24 agosto, 2023

CHAPÉU-DE-SOL

As línguas são corpos dinâmicos nos quais muita coisa perdura no tempo mas também muita desaparece ou se transforma, adquirindo novos significados. Há dias, tive que explicar o que é uma sombrinha, artefacto concebido para proteger as senhoras do Sol, mas que no século XX, e sem mudar o nome, já servia para proteger as senhoras da chuva. Nome tão vulgar que um dos chocolates mais populares era mesmo a sombrinha de chocolate da Regina. Já os homens não podiam usar as pequenas e coloridas sombrinhas, mas pretos chapéus-de-chuva. Mas o que para muita gente é um chapéu-de-chuva, para muita outra já será um guarda-chuva.
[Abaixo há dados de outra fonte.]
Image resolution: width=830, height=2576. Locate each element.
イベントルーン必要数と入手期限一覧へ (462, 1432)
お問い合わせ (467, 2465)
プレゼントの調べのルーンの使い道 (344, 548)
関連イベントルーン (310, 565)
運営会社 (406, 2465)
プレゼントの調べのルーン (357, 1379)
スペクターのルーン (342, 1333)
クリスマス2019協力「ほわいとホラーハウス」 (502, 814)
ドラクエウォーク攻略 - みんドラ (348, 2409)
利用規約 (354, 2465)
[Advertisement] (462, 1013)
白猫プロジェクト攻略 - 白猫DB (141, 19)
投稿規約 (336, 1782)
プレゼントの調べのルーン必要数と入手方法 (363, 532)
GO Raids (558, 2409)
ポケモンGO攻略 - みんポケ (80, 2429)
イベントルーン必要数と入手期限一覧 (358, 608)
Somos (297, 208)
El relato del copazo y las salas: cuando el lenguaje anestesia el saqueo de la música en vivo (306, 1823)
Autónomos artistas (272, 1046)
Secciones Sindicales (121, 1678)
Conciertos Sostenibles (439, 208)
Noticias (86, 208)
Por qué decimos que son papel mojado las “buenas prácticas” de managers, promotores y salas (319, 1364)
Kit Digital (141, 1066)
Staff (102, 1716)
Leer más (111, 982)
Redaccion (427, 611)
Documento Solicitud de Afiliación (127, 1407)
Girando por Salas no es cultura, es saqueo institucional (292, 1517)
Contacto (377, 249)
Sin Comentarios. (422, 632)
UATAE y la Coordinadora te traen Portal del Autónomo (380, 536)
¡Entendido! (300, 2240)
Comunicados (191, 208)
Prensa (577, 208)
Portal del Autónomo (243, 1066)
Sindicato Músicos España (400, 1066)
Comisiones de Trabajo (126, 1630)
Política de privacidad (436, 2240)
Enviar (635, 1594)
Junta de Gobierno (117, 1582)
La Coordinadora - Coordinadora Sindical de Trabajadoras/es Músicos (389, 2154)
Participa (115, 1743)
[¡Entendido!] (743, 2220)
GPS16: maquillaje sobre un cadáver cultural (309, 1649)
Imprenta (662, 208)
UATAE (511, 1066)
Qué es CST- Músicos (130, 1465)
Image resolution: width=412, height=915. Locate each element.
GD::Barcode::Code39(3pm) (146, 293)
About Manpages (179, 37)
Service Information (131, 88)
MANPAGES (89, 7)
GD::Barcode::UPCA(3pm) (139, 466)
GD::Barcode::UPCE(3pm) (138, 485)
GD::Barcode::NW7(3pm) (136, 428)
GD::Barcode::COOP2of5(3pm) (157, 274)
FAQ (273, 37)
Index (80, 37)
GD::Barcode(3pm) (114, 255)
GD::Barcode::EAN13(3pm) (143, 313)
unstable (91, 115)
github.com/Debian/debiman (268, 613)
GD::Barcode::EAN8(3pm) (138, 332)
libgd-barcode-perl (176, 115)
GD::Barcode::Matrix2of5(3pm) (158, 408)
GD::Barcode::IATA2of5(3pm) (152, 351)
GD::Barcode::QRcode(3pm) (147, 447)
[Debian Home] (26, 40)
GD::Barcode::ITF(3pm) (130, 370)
No norte, a própria combinação soa absurda, uma vez que por lá, chapéus, apesar de muitos, são apenas os que se põem na cabeça, ou punham, já que a velha boina deu lugar ao boné, ou mesmo a coisa nenhuma, até porque o cabelo, cada vez mais cortado em sofisticadas barbearias, precisa do palco craniano liberto para exibir os seus maneirismos. Mas dizia eu que nas línguas, e quase sempre por força das circunstâncias históricas, há muita coisa que se transforma para adquirir novos significados. Assim, do mesmo modo que as sombrinhas do século XIX passaram de proteger do Sol para proteger da chuva, talvez já tivesse faltado mais para que o antigo e clássico chapéu-de-chuva, ou guarda-chuva, passe a ter um significado obsoleto, por já não ser usado para proteger da chuva, mas do Sol, passando apenas a chamar-se chapéu-de-sol ou guarda-sol. E assim, do mesmo modo que hoje vemos fotografias e pinturas do século XIX onde se vêem senhoras em ensolarados jardins com as sombrinhas que as nossas mães usavam por causa da chuva, talvez no futuro se venha a estar diante de fotografias ou filmes do século XX onde se vêem pessoas a usar o chapéu-de-sol ou guarda-sol por causa da chuva.